No religious stamps for Christmas this year? Many collectors are disappointed…
Are you looking forward for a new Christmas stamp this year? Do not expect it because for the first time in decades the U.S. Postal Service won’t issue a new stamp depicting any Christian religious figure or symbol. No baby Jesus. No Mary. And none of the three wise men. What are the reasons for this? FindYourStampsValue.com will try to explain them…
This isn't the first time it has happened, though it is rare. And it is increasing.
In 45 of the last 50 years, the postal service has printed new images for each Christmas season, including Mary, angels, wise men, Nativity scenes, the Star of David and even Santa Claus. But this year, all of them have been banished from the production presses.
Four of the five years without new religious images came since the year 2000. The other was in 1977 under President Jimmy Carter.
Christians will have to settle for a new stamp series called "A Charlie Brown Christmas" ‒ including Linus kneeling by a scrawny Christmas tree, Snoopy and children ice skating, Charlie Brown checking his mail box, Linus leaning on a snowy brick wall and Charlie Brown standing in front of Snoopy's doghouse. There will be one with Charlie Brown and a Christmas tree.
The postal service's Charlie Brown print announcement was buried in a release issued just before Labor Day.
"This is one symptom of a very broader effort to purge religion from the public square", said Matt Sharp legal counsel for the Alliance Defending Freedom, a non-profit legal group that litigates on behalf of the First Amendment right to freedom of religion.
"They can only do Frosty the Snowman or something that has no religious content. It's part of other efforts to take down religious symbols and religious monuments.
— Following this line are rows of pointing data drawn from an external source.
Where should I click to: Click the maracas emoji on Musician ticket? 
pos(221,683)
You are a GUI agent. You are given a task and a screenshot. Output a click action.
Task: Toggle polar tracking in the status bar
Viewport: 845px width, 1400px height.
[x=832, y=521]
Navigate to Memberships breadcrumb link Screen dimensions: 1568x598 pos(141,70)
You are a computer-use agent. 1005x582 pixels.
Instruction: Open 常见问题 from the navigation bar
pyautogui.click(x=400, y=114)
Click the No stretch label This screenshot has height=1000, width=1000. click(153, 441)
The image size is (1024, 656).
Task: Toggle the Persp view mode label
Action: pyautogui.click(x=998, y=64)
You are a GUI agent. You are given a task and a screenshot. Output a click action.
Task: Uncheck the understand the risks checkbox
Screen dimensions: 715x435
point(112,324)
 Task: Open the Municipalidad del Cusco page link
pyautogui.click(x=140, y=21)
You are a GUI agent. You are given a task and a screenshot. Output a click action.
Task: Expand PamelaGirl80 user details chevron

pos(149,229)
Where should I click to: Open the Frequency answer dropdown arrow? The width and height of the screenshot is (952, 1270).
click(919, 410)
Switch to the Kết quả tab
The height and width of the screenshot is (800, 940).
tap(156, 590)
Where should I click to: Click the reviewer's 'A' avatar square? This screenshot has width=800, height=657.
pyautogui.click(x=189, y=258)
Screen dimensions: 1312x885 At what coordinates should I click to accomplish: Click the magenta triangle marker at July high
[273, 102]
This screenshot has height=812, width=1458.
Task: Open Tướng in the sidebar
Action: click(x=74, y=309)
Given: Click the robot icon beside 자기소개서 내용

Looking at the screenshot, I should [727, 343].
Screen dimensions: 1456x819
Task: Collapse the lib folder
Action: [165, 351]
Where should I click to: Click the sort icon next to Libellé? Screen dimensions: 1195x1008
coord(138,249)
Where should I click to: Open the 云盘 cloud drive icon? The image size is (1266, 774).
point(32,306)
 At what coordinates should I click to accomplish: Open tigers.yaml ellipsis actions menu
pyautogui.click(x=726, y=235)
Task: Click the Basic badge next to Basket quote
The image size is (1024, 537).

It's part of the effort to completely drive religion out of the public square", Sharp said.
The decision whether to halt the printing presses for commemorative stamps was made by a little known federal advisory committee within the postal service, the Citizens Stamp Advisory Committee.
"It's a sad day when those of deep religious belief and those who are active participants in faith are not made members of important committees like this", Sharp said. "These committees ought to reflect who America is, especially when you think of stamps".
The committee's deliberations are also secret. None of their meetings are opened to the public. Communications with the committee to suggest commemorative stamps can only be done by mail because the panel won't accept messages sent via email, fax, CD or DVD.